>> START Entries provided

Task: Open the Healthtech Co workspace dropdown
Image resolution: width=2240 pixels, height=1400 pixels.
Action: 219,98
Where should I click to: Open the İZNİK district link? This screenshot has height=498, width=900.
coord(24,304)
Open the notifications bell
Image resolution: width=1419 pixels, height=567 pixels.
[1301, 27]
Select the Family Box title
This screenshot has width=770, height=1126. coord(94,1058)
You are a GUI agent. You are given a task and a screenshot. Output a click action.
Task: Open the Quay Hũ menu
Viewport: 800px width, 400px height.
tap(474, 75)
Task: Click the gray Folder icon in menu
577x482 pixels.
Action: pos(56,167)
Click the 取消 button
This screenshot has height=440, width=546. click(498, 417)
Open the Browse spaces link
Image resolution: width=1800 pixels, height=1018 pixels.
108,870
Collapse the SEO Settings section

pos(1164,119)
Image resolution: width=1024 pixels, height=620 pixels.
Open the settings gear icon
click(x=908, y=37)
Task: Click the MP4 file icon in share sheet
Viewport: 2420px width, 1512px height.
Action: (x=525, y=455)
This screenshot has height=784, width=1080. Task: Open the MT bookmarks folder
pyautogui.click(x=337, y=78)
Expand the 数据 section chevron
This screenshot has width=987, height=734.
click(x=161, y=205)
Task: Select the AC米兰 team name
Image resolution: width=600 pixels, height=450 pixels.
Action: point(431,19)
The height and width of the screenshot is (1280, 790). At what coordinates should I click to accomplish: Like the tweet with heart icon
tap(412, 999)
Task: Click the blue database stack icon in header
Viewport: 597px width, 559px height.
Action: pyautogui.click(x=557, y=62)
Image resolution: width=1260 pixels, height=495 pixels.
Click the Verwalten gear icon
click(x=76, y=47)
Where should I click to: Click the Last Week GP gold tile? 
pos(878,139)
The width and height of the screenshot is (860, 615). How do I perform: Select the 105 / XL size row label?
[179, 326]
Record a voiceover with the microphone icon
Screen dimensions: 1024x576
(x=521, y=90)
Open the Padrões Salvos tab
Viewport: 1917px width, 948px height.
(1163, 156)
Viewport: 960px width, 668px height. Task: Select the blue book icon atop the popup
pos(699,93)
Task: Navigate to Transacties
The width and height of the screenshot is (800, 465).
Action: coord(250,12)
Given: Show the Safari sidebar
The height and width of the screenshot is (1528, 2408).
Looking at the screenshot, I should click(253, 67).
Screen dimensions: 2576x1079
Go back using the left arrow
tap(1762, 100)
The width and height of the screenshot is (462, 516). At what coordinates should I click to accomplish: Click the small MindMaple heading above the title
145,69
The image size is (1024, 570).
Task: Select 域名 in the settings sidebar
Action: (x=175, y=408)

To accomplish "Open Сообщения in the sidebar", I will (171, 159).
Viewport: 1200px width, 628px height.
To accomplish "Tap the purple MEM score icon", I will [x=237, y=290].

>> END Entries provided

Starting with the line that contains "will (171, 159)." and going on through the end of the data, write every line out again, requests included. Scale each coordinate in the answers by 0.8 and round it to a whole number, with halves rounded up, and leave all other numbers unchanged.

- [Correct output]:
To accomplish "Open Сообщения in the sidebar", I will (137, 127).
Viewport: 1200px width, 628px height.
To accomplish "Tap the purple MEM score icon", I will [x=190, y=232].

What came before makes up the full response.